Ren Yuandao (任援道 (Rén Yuándào, Jen Yüan-tao), 1890–1980) was a Chinese general of the Republic of China, who held military posts in the collaborationist Reformed Government of the Republic of China and later the Wang Jingwei Government during the Second Sino-Japanese War.

== Biography ==
Ren Yuandao was born in the Jiangsu Province during the late Qing dynasty. He joined the Beiyang Army and studied a military academy in Japan before the Xinhai Revolution broke out in 1911. Ren later served in the National Revolutionary Army and also held some administrative positions in the Nationalist government. He commanded the garrison in the Beijing-Tianjin area during the 1930s, and after gathering 10,000 men and three torpedo boats, he defected to the pro-Japanese Reformed Government of the Republic of China under Liang Hongzhi. Despite joining Wang Jingwei's Reorganized National Government in Nanjing in 1939–40, Ren maintained contacts with the Nationalist intelligence agency and provided them with information. During his time with the Wang Jingwei regime he held the post of Minister of the Navy from 1940 to 1945 (acting, 1940–42). He was also a member of the National Military Council (1940–42) and the governor of the Jiangsu Province (1944–45).

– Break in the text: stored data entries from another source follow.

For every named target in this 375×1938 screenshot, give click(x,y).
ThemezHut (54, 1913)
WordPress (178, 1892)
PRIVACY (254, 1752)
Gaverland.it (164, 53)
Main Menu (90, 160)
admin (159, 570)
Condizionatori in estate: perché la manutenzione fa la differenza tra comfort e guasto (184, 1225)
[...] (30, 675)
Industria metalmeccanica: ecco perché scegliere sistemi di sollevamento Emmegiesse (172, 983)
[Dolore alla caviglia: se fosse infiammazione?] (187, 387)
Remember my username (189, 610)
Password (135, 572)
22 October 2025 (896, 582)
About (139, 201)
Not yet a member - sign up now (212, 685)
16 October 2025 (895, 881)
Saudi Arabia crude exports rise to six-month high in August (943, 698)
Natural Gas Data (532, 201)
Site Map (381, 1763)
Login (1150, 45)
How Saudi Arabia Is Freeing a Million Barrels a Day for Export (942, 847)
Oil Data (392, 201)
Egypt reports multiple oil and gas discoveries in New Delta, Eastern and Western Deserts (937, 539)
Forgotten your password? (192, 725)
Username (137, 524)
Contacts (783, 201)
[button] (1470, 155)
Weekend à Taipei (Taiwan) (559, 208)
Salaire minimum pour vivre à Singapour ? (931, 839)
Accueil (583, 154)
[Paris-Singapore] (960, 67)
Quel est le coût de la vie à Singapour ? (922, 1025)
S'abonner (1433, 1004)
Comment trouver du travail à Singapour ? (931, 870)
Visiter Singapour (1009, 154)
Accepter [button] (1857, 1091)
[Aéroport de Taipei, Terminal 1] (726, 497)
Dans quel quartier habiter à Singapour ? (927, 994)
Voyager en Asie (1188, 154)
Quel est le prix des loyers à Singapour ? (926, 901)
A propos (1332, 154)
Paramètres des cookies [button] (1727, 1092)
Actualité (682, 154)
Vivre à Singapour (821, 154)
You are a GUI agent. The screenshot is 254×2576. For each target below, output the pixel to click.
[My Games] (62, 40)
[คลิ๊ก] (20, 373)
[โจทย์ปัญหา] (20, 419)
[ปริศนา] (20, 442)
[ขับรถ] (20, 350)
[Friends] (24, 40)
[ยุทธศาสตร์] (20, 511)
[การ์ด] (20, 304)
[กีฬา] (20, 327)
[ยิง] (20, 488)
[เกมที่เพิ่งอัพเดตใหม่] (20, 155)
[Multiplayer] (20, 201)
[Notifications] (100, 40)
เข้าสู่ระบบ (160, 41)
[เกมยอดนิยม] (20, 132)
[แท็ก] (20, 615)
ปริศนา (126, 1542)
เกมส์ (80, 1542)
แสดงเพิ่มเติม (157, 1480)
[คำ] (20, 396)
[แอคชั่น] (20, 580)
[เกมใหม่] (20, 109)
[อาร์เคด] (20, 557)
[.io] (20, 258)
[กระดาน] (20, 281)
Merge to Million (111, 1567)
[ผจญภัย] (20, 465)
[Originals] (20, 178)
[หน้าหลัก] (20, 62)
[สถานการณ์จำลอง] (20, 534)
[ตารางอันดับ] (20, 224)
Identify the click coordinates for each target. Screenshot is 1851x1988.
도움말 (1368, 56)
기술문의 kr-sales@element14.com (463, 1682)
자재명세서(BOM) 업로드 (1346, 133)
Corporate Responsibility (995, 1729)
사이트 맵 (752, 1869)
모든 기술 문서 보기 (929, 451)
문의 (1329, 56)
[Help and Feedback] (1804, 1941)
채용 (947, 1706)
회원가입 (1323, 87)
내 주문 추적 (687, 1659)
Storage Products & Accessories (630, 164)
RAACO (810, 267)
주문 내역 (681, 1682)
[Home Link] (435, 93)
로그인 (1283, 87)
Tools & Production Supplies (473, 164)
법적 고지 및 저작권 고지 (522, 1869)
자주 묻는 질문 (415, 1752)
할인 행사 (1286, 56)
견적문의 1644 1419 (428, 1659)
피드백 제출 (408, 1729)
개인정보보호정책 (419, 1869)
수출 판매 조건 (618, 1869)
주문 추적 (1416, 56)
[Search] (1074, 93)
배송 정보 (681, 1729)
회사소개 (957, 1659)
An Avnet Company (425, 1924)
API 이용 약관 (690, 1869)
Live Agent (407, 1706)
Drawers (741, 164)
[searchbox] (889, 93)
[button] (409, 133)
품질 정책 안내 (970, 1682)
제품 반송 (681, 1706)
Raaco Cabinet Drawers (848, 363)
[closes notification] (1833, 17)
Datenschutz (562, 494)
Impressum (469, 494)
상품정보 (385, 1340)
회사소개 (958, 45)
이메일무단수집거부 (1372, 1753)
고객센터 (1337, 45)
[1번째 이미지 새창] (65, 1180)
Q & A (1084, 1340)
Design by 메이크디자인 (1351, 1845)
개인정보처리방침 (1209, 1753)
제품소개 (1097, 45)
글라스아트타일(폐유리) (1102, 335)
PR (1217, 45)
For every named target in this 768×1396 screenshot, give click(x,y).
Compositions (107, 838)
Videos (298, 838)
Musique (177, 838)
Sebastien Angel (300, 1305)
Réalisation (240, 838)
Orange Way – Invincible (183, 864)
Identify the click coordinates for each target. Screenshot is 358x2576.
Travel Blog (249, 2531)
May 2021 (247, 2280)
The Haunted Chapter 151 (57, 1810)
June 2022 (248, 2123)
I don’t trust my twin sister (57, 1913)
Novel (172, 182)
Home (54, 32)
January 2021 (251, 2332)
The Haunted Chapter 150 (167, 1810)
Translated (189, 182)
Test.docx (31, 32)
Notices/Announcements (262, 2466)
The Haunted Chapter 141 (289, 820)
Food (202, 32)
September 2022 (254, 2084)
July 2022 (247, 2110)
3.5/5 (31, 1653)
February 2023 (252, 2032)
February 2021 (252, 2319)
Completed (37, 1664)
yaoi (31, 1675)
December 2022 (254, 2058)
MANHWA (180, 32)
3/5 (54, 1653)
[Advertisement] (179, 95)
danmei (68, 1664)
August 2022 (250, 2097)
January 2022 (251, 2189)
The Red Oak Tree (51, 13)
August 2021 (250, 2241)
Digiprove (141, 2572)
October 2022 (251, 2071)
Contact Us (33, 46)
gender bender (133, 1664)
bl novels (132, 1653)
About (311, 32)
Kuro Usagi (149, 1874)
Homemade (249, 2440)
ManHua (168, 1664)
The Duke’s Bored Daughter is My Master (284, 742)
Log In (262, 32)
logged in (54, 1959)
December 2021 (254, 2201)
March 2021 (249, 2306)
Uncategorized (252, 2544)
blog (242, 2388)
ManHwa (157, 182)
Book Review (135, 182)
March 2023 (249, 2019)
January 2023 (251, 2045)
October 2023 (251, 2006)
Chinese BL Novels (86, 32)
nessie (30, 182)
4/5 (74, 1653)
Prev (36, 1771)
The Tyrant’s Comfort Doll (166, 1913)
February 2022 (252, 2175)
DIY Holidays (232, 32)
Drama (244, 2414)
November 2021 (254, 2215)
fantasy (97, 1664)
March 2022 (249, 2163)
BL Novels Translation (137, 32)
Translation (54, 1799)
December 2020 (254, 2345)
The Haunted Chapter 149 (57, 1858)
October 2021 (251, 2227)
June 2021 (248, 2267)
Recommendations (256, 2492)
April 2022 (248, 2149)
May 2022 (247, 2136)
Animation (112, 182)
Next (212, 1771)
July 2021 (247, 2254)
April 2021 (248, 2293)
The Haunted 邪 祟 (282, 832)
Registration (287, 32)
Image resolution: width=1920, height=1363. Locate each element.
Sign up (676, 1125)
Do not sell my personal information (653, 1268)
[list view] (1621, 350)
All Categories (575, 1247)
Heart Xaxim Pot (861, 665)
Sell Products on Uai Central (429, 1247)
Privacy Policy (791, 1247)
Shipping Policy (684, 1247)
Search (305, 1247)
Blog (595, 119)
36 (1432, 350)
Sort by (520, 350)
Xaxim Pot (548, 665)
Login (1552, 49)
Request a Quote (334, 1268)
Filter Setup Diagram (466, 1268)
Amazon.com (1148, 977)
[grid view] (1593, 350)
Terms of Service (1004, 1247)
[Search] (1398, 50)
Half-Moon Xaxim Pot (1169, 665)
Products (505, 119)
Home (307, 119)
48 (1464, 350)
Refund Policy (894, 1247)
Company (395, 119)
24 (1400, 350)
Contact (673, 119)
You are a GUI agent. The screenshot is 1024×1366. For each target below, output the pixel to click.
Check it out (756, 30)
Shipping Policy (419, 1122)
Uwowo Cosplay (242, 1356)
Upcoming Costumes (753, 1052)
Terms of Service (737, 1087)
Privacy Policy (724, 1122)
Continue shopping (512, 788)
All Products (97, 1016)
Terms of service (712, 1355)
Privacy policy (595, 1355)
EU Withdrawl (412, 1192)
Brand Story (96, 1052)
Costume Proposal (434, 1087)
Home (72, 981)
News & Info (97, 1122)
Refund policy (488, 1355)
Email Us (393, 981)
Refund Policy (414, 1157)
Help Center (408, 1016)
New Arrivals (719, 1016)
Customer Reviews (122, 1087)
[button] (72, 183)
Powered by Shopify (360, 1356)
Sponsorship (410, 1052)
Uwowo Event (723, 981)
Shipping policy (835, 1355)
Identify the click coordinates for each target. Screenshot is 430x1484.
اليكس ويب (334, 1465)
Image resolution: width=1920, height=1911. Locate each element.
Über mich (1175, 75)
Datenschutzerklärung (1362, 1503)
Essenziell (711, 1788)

His forces were organized as the 1st Front Army, and consisted of about 20,000 men. They were considered to be some of the Nanjing regime's most reliable troops.

After the war, he fled to British Hong Kong, and later escaped to Canada in 1949. Ren died there in 1980.

== Sources ==

=== Literature ===
- Barret, David. Chinese Collaboration with Japan, 1932-1945: The Limits of Accommodation. Stanford University Press, 2002.